CVE-2025-27738: 
vulnerability analysis and mitigation

The Windows Resilient File System (ReFS) vulnerability (CVE-2025-27738) was disclosed on April 8, 2025. This security flaw involves improper access control that allows an authorized attacker to disclose information over a network. The vulnerability affects Windows Server and desktop systems that utilize the Resilient File System (CVE MITRE, NVD).

The vulnerability has been assigned a CVSS v3.1 base score of 6.5 (MEDIUM) with the following vector: CVSS:3.1/AV:N/AC:L/PR:L/UI:N/S:U/C:H/I:N/A:N. The flaw is categorized under CWE-284 (Improper Access Control). The vulnerability specifically affects the access checks on ReFS volumes, potentially allowing unauthorized users to view full file paths to resources (NVD).
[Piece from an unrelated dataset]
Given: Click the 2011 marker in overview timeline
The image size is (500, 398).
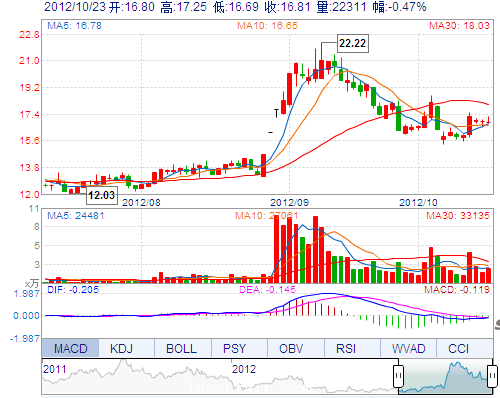Looking at the screenshot, I should pos(55,369).
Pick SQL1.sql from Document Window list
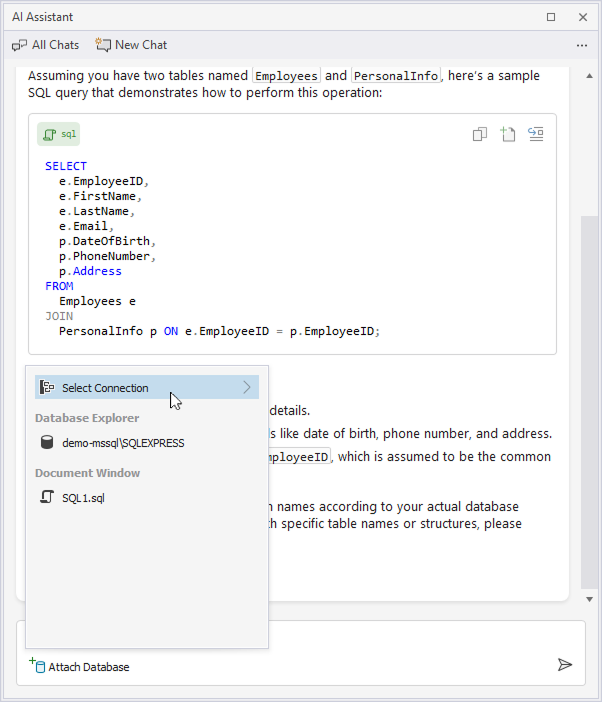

When successfully exploited, this vulnerability allows an authorized attacker to disclose information over a network. The primary impact is related to information disclosure, with high confidentiality impact but no effect on integrity or availability of the system (NVD).

Microsoft has released patches for this vulnerability but has disabled the fix by default to prevent application compatibility issues. Administrators need to manually enable the protection by implementing specific registry key changes. The fix enhances access checks on ReFS volumes to prevent unauthorized users from viewing the full file path to resources (TechTarget).